_Фрагмент текста:_
★ ★ ★ ★ ★

Столь же ущербным с юридической точки зрения является закон о распространении недостоверной информации. В нем говорится: «Запрещается распространение в средствах массовой информации, а также в информационно-телекоммуникационных сетях недостоверной общественно значимой информации, распространяемой под видом достоверных сообщений, которая создает угрозу жизни и (или) здоровью граждан, массового нарушения общественного порядка и (или) общественной безопасности, прекращения функционирования объектов жизнеобеспечения, транспортной или социальной инфраструктуры, наступления иных тяжких последствий». Такая информация, согласно законопроекту, должна оперативно (без суда) блокироваться в интернете, а ее распространитель будет наказан.
Сразу возникают вопросы: что такое недостоверная информация? кто и как определяет ее достоверность и наличие угрозы жизни и здоровью граждан или массового нарушения общественного порядка? В законе нет соответствующих определений. И поскольку он предполагает незамедлительное удаление информации без решения суда и без проведения каких-либо экспертиз, единственным критерием достоверности или недостоверности, а также наличия угрозы является мнение должностного лица. Российские законодатели фактически воспроизвели пассаж, принадлежащий перу Козьмы Пруткова: «Всякому русскому дворянину свойственно желать не ошибаться; но, чтоб удовлетворить это желание, надо иметь материал для мнения. Где ж этот материал? Единственным материалом может быть только мнение начальства. Иначе нет ручательства, что мнение безошибочно».

★ ★ ★ ★ ★

_Выборка данных:_
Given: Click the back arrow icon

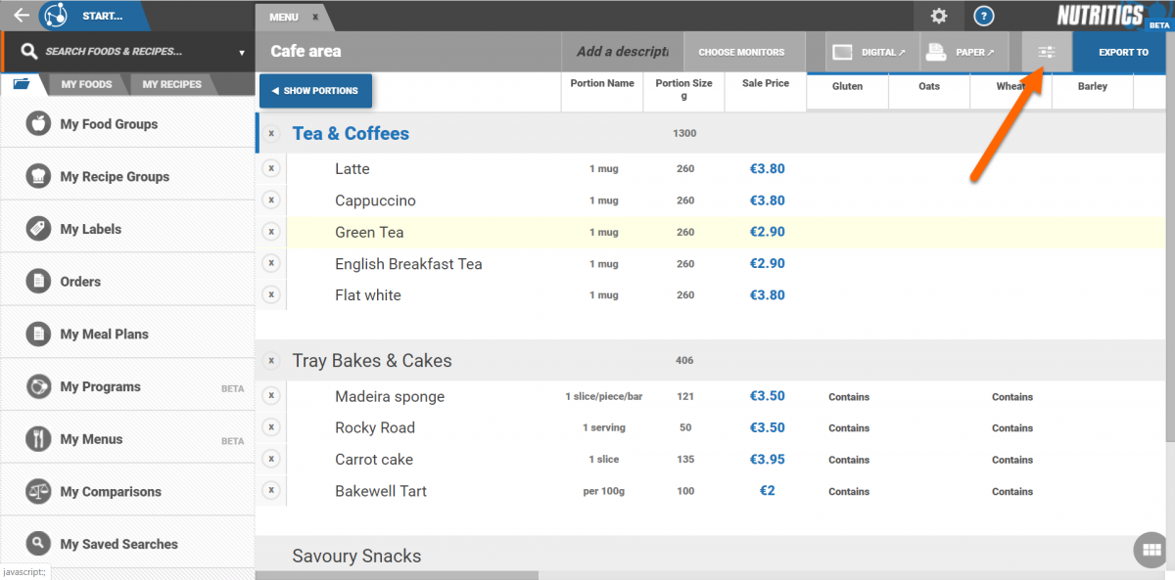Looking at the screenshot, I should click(x=21, y=16).
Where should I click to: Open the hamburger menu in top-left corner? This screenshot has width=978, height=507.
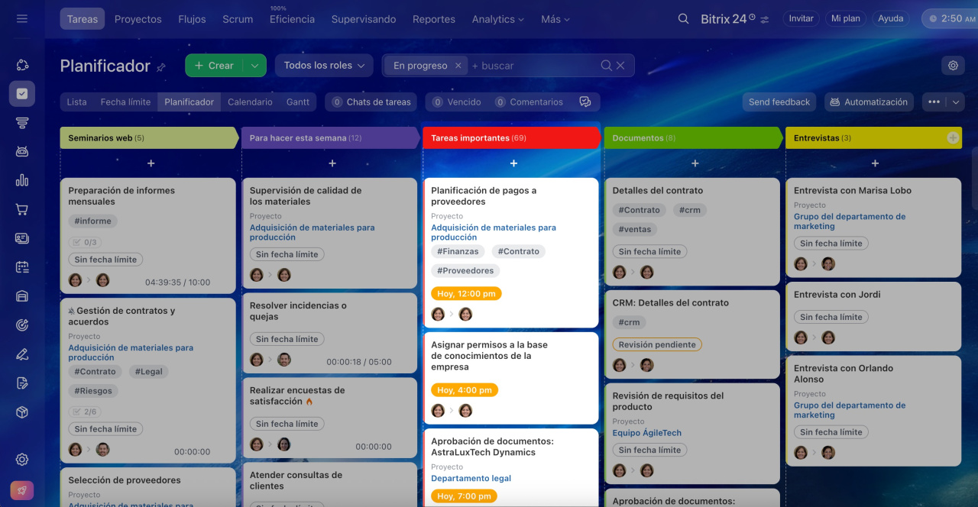tap(21, 18)
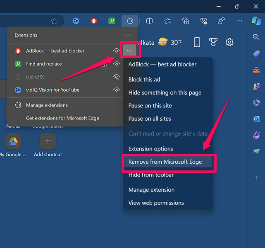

★ ★ ★ ★ ★

_Задания к выполнению:_
1. Почему, согласно тексту о законе о недостоверной информации, единственным критерием достоверности информации и наличия угрозы становится мнение должностного лица? Ответьте в одном–трех предложениях.
2. Перепишите без изменений часть текста о законе о недостоверной информации, начиная со слов «Столь же ущербным» и продолжая до слов «распространитель будет наказан.» включительно.
Материалы взяты из другого источника.

_Ответы к заданиям:_
1. Закон предполагает незамедлительное удаление информации без решения суда и без каких-либо экспертиз. Кроме того, в нем нет определений того, что такое недостоверная информация и кто и как определяет ее достоверность и наличие угрозы.

2.
Столь же ущербным с юридической точки зрения является закон о распространении недостоверной информации. В нем говорится: «Запрещается распространение в средствах массовой информации, а также в информационно-телекоммуникационных сетях недостоверной общественно значимой информации, распространяемой под видом достоверных сообщений, которая создает угрозу жизни и (или) здоровью граждан, массового нарушения общественного порядка и (или) общественной безопасности, прекращения функционирования объектов жизнеобеспечения, транспортной или социальной инфраструктуры, наступления иных тяжких последствий». Такая информация, согласно законопроекту, должна оперативно (без суда) блокироваться в интернете, а ее распространитель будет наказан.